Work item
Copy each line below that has "computer".

Available data
★ ★ ★

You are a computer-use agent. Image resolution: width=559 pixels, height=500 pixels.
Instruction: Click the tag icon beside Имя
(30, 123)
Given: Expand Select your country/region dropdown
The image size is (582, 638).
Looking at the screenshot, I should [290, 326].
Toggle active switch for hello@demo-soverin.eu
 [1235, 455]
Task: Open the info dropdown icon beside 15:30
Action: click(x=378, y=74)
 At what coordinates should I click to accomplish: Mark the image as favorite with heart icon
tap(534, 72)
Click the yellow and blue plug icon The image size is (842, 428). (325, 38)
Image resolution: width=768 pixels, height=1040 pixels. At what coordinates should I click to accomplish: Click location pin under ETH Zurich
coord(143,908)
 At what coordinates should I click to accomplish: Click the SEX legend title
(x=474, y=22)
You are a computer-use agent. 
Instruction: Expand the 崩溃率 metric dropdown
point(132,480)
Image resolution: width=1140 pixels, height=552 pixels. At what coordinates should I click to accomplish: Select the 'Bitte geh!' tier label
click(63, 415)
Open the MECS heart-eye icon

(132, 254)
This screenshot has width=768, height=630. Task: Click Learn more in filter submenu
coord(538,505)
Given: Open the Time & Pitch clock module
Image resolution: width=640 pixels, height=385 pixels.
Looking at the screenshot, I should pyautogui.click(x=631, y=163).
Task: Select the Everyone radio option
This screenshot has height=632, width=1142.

★ ★ ★

Solution below
You are a computer-use agent. Image resolution: width=559 pixels, height=500 pixels.
You are a computer-use agent. 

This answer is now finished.